ストロング系から撤退の動きが一部で出ていることについて、アルコール健康障害対策推進室では、「メーカーの意識や判断になりますので、こちらからは特にコメントはありません。最近は、微アルやノンアルなども出て来て、流れが変わって来ていることもあると思います」と話した。
医師らは「何とかしないと」「非常にリスク高いことは実感」
ストロング系酎ハイについては、基本計画を巡って議論した厚労省のアルコール健康障害対策関係者会議で、医者らの委員から厳しい声が相次いでいた。
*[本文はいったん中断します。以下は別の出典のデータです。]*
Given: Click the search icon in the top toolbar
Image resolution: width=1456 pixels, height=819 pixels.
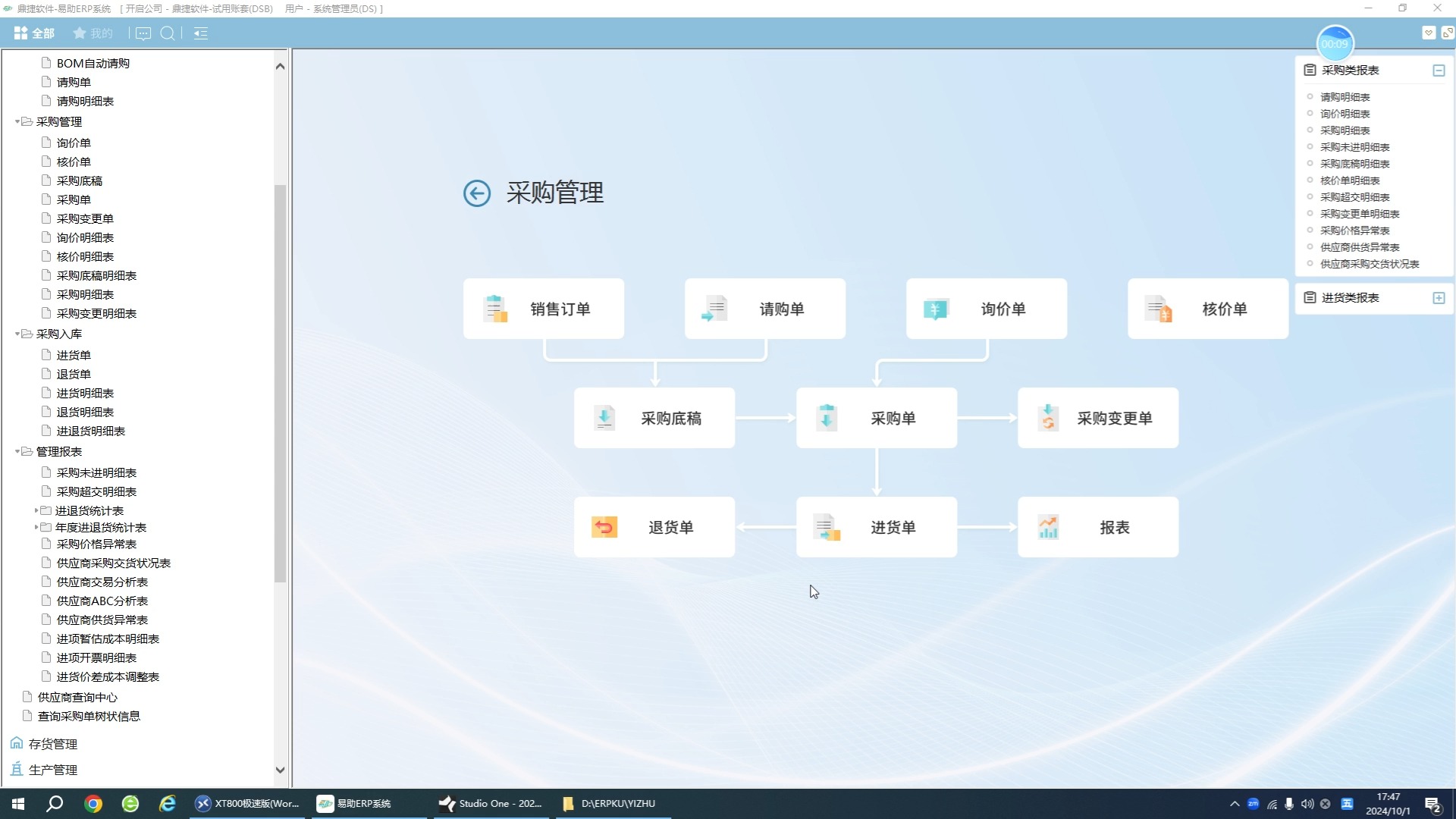Looking at the screenshot, I should (168, 33).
議事録によると、20年9月4日の会議では、ジュースのような缶のストロング系酎ハイはコンビニで 200 円あれば買えてしまうとして、「これは何とかしないと」と危機感を訴える声が出た。また、別の声として、依存症を診ている医者と話をする機会があり、ストロング系は「ノックアウトされる」という表現を患者たちが使うとの報告も出ていた。
23年7月5日に行われた厚労省の飲酒ガイドライン作成検討会では、座長の松下幸生国立病院機構久里浜医療センター院長が「依存症の患者さんは多くの方が9とか、かなり高いアルコール度数を選んでいらっしゃるので、非常にリスクが高いということは我々もふだんから実感しているところです」などと述べていた。
アルコール依存症患者との関係がクローズアップされたことで、今後さらにストロング系のあり方が議論になりそうだ。